‘Ruby Bridges’ film plunges Florida even deeper into controversy


Austin Lloyd, Staff Writer

The state of Florida and its educational system have been controversial subjects for months now, and Gov. Ron DeSantis has received a heaping portion of the blame for it. However, the divisive nature of such discussions reaches far beyond the law.

The most recent piece of media to be scrutinized is the 1998 film “Ruby Bridges,” which follows the true story of Ruby Bridges, a 6-year-old girl who attended the previously all-white William Frantz Elementary School in New Orleans in 1960. The event is regarded as one of the most recognizable from the civil rights movement.

The film, after being shown to second-graders at St. Petersburg’s North Shore Elementary School, was pulled for review, but not due to any state-ordered search. Rather, it was due to the complaint of a single parent.

The unnamed parent spoke out against the showing of the film for multiple reasons, including fears that it could teach kids slurs, differences, and even hate.

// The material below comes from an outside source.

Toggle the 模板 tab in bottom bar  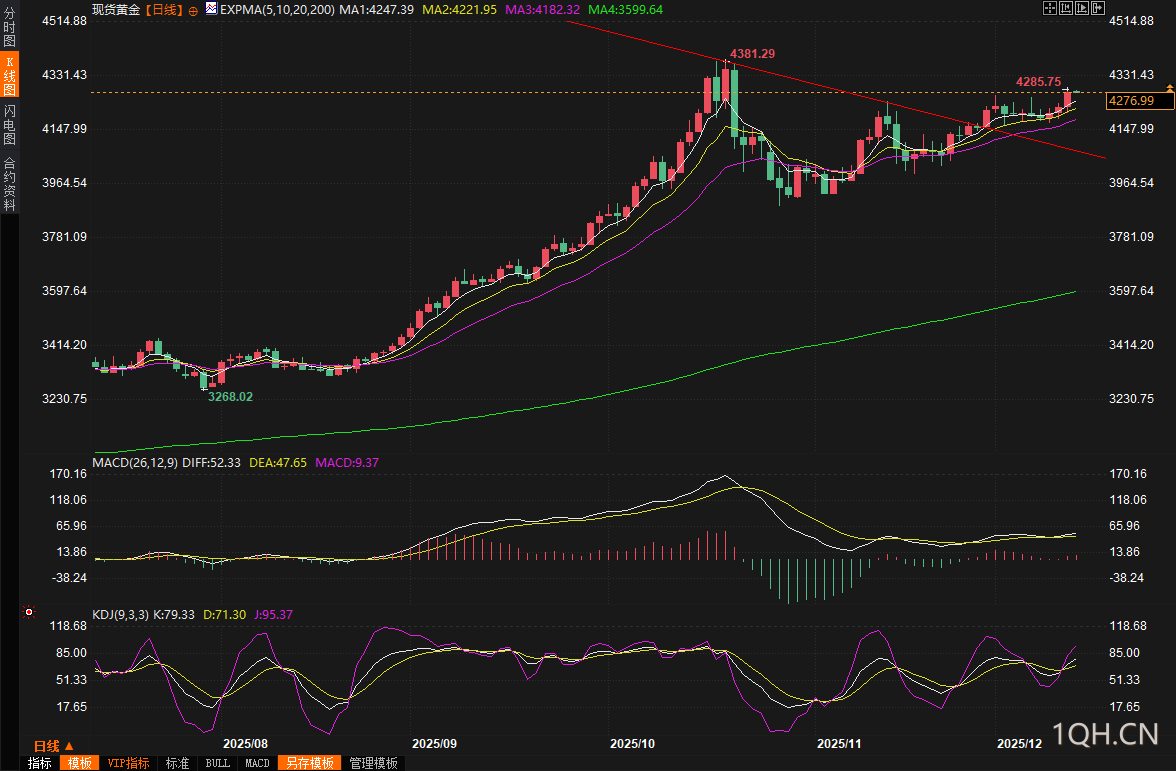pyautogui.click(x=79, y=763)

In a statement to CNN, Pinellas County spokesperson Isabel Mascareñas confirmed that the school has begun investigating his/her concerns, along with assuring that the film will not be shown again this school year, as it was originally shown as a lesson related to Black History Month.

“The school will now engage in the formal objection process to review the challenged material,” Mascareñas said. “It was communicated with the parent that the school would not have any future showings during this school year as the movie had already been shown.”

The questionability surrounding the film’s appropriateness for second-graders will likely boil down to two debates: Whether it actually promotes hatred and whether the children are old enough to watch it. The film’s screenwriter, Toni Ann Johnson, feels that the latter should be met with a resounding yes.

“The reason I think that second grade is not too young is that by that age, children are recognizing racial differences,” Johnson said. ”Ruby was 6 years old when she desegregated William Frantz.”

One could argue that a happy medium for this matter would be to send out permission slips to the parents beforehand, as it would give them the power to decide what their child does and does not view. However, that is a liberty that they had already been given. In response to this fact, Johnson acknowledged that she feels it is fair for parents to decide what’s best for their kids, but not anyone else’s.

“Parents who don’t want their children to learn this story in public schools should have the right to opt out,” Johnson said. “But they should not have the right to prevent teachers from teaching the Ruby Bridges story to other children receiving a public-school education.”

Despite the severity of the situation, “Ruby Bridges” has not been removed from all Pinellas County schools and remains in the district’s movie library.